And he’s the last person on Earth I want to see in the middle of this debacle.

Ian McCrory cannot see me like this.

“You need to fix this!” I hiss at José, whose demeanor is rapidly changing.

“Ms. Monahan,” he says, “this does not appear to be a credit card machine malfunction. This appears to be a credit card account malfunction.”

Our eyes meet, his with a challenge I am unaccustomed to experiencing. Because I am unaccustomed to my credit cards being declined.

“Hastings!” Ian says, walking toward me with the casual confidence of a man who has it all. Yes, ‘the man who has it all’ is a cliché, but clichés exist for a reason.

And Ian McCrory is a walking cliché. He’s hot. He’s rich. He’s smart.
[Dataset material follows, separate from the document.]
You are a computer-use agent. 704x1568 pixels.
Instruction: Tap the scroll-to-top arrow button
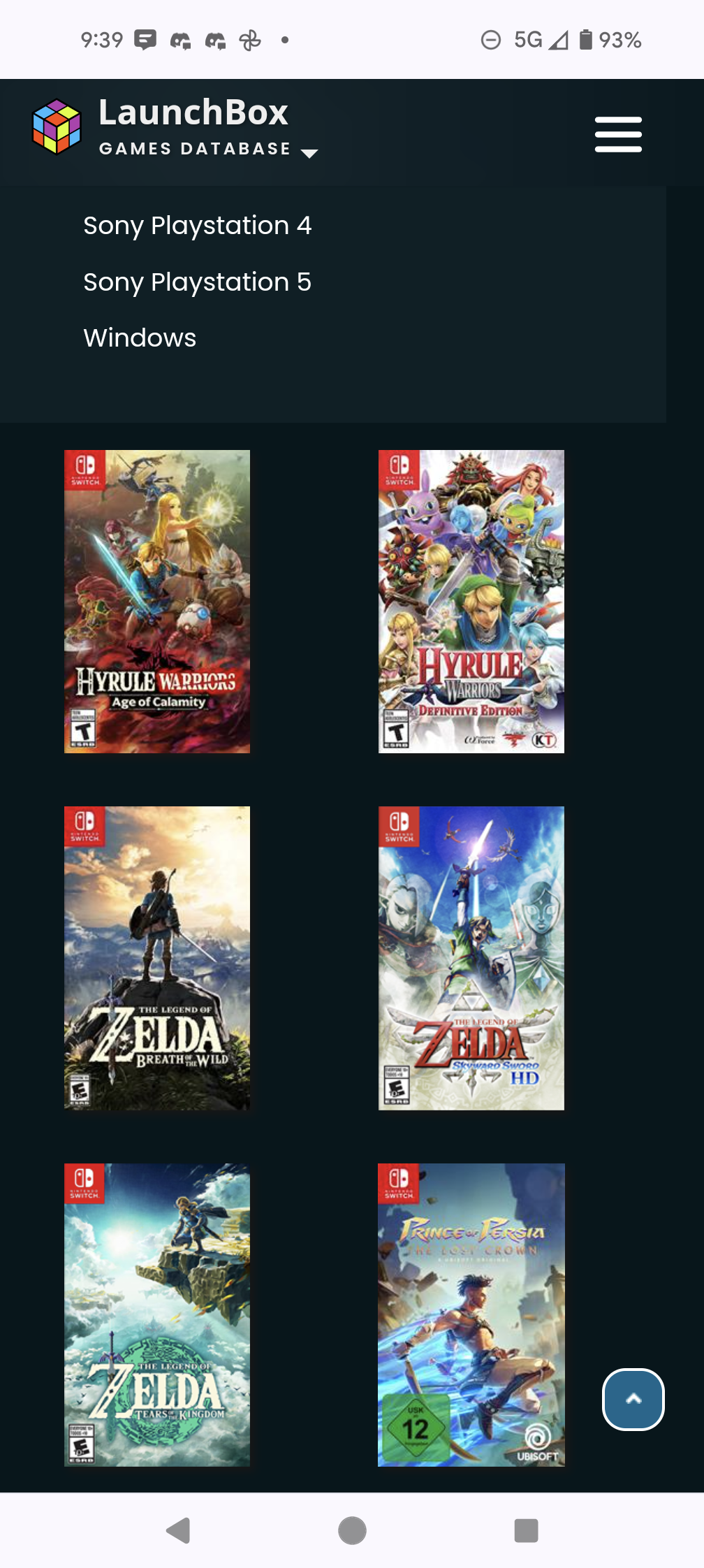[x=633, y=1399]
He’s charming.

And he’s alpha to the core.

All of that works against me as I find myself in the least favorable position ever.

And if I were to choose a position with Ian, it wouldn’t be this one.

Fury at my husband for not answering my calls and texts and emails for days rises up in me, tangling with the anger I feel at the inevitable attraction toward Ian, combining with my deep embarrassment.

There’s a lot happening inside this toned, successful body.

Ian comes in for the requisite hug, holding it a little longer than he has before.

“You’re trembling,” he says, his voice textured and nuanced, the concern something I’ve never heard in past encounters. We’ve sparred at conference tables that feel like they’re the size of football fields. I’ve lost countless deals to him, some of them reasonable, some of them not. Ian’s a favorite of the old boys’ network.

Me? Hastings Monahan is not exactly an old boy.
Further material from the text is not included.